I looked at the code and the 'system' object avg_processor_busy is collected from the system:node object and passed unmodified (except normalization) through to graphite. The 'processor' avg_processor_busy is actually calculated in the cdot-processor plugin based on (sum of per core processor_busy) / (number of cores). Because you said Kahuna domain also gets wonky, and this one is from processor_busy of this same 'processor' object, it implies that the cluster is returning incorrect values to Harvest OR Harvest is processing/summarizing the data incorrectly.
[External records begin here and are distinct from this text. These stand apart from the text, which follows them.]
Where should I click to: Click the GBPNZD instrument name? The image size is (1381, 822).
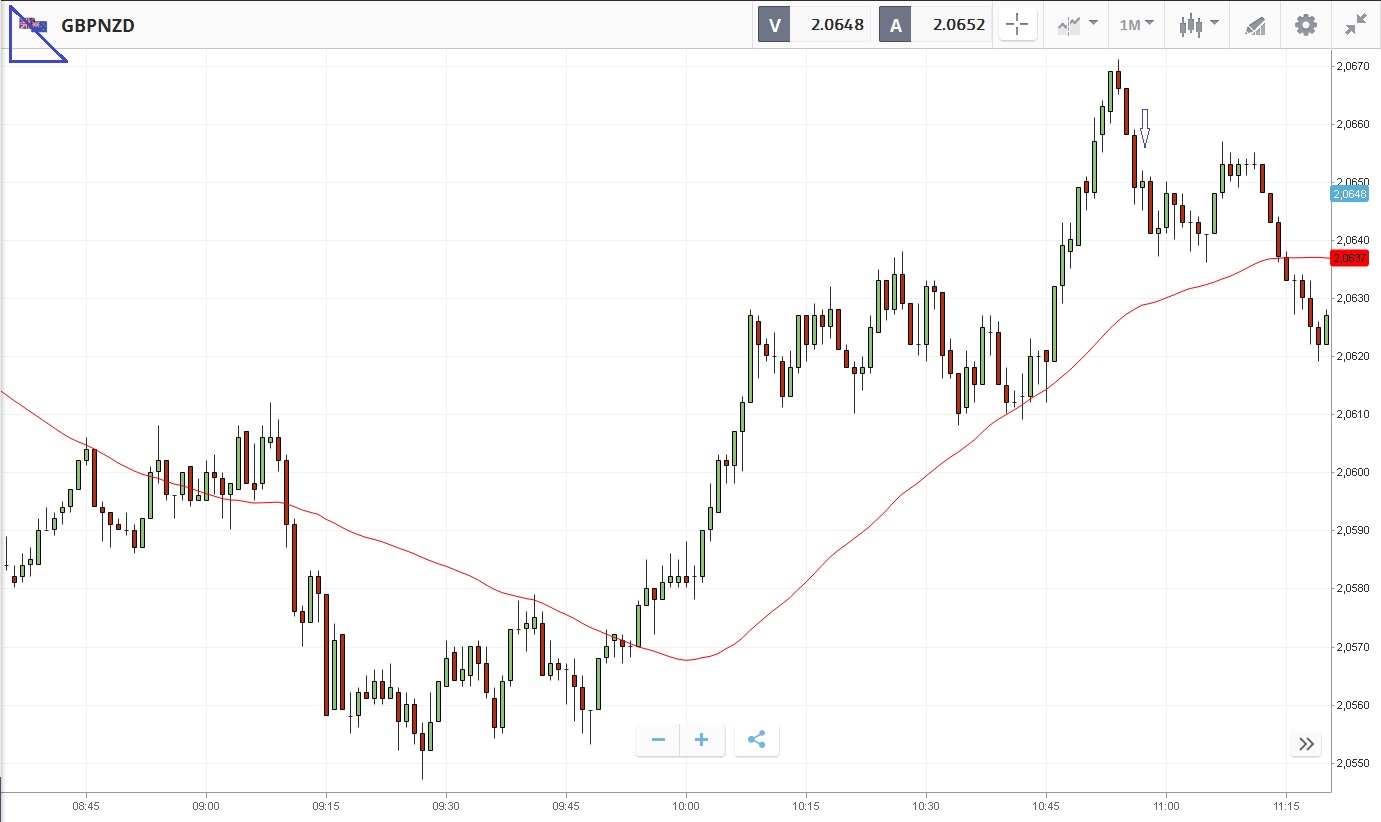98,25
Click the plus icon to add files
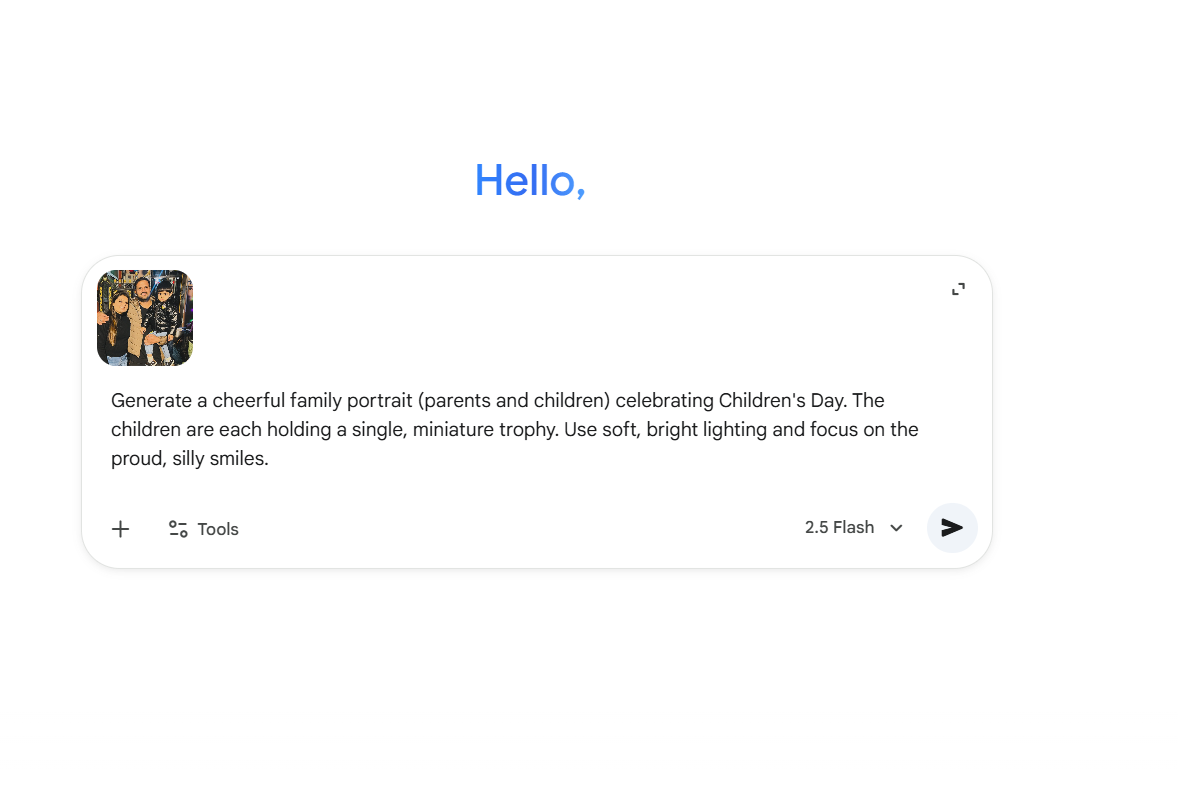 click(x=120, y=529)
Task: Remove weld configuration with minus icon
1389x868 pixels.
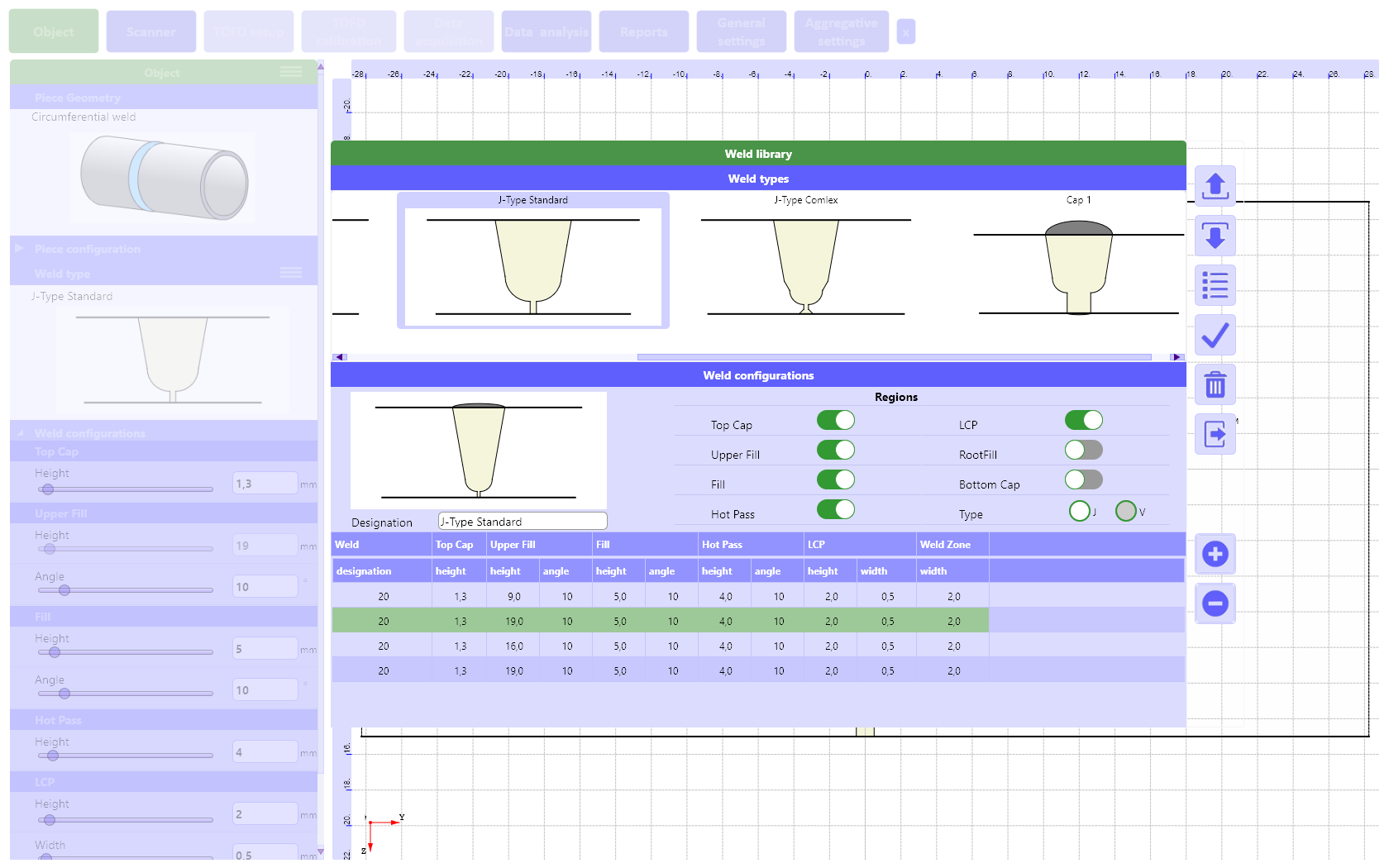Action: point(1215,603)

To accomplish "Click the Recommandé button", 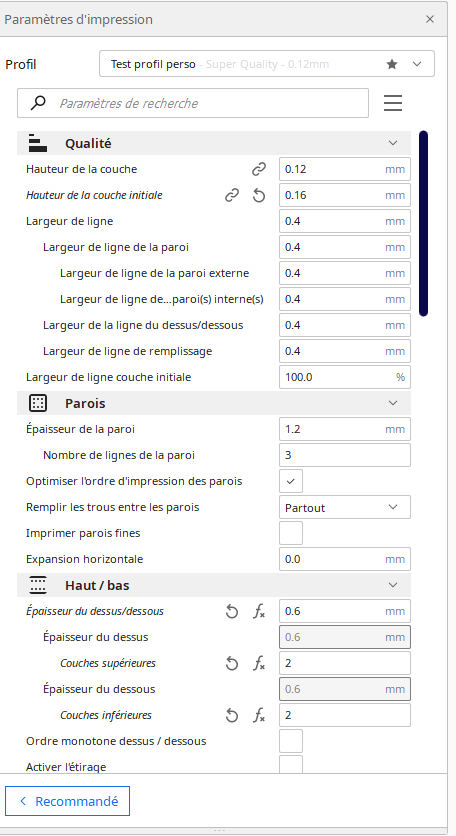I will pos(68,801).
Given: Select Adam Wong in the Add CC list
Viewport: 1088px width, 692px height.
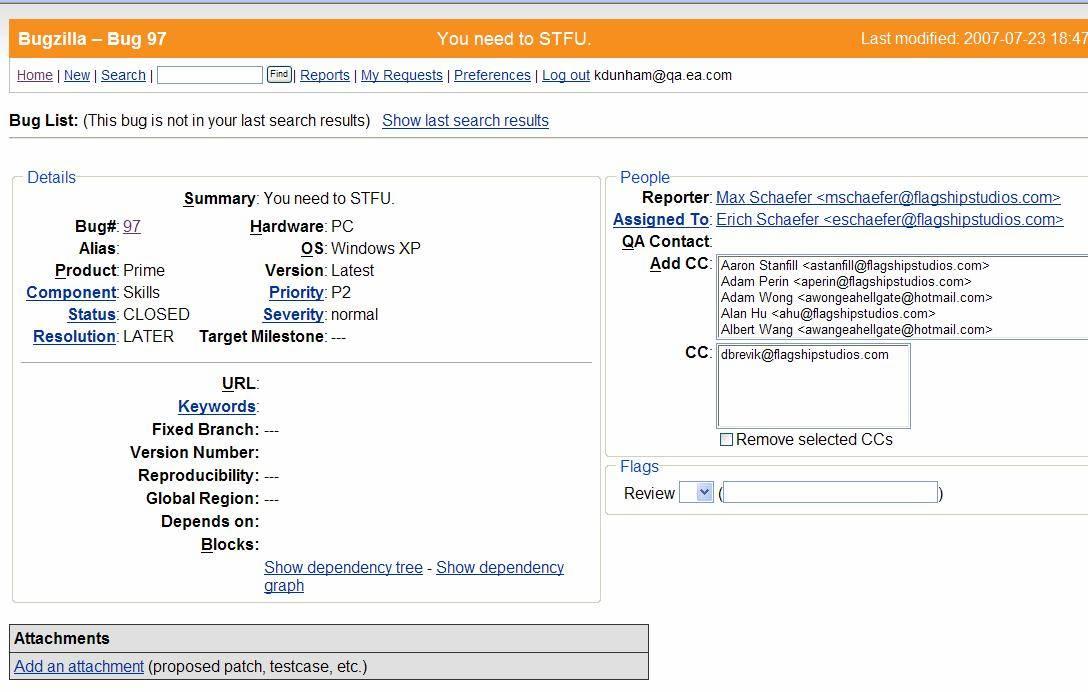Looking at the screenshot, I should tap(856, 298).
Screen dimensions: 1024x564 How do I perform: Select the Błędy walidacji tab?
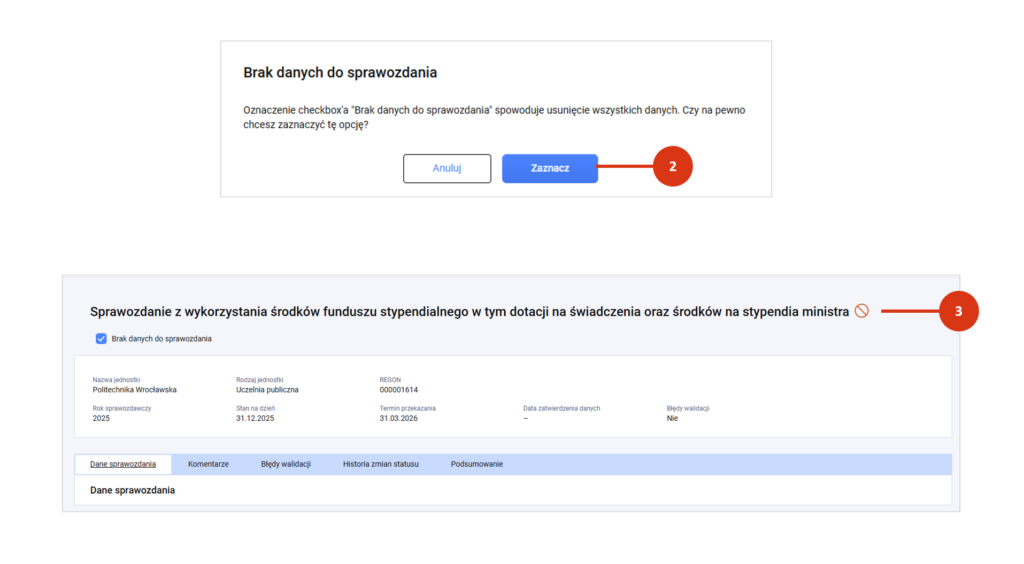[x=285, y=464]
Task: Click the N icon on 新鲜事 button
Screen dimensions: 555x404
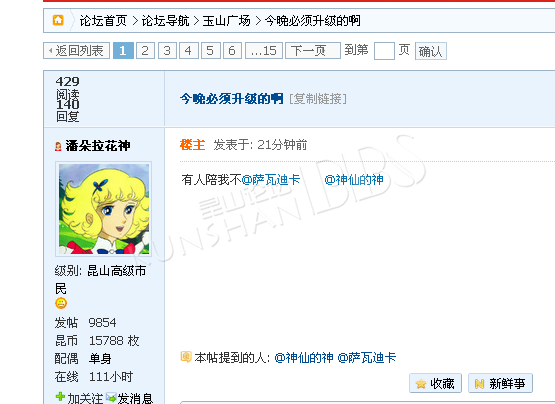Action: coord(479,383)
If you can restart the poller with verbose logging enabled (-v option to netapp-worker or netapp-manager) then Harvest will log every response it gets from the cluster and we can investigate which component is to blame. Also, in Harvest v1.3 I added logfile rotation but forgot to document it! You might need to add these key/value pairs to your poller config with sufficiently high values to retain enough logs to capture the issue:

PARAMETER

DESCRIPTION

DEFAULT VALUE

logfile_rotate_mb

Size in MB per logfile before it is rotated

5

logfile_rotate_keep

Inactive log is archived to log.1, log.2 etc. Set number of archived logfiles to keep

4

Cheers,
Chris Madden

Solution Architect - 3rd Platform - Systems Engineering NetApp EMEA (and author of Harvest)

Blog: It all begins with data

If this post resolved your issue, please help others by selecting ACCEPT AS SOLUTION or adding a KUDO or both!

PabloZorzoli · ‎2017-04-11

Thanks for the reply @madden I have restarted one of the poller's in verbose mode, and will try to fish out a re-occurrence of it.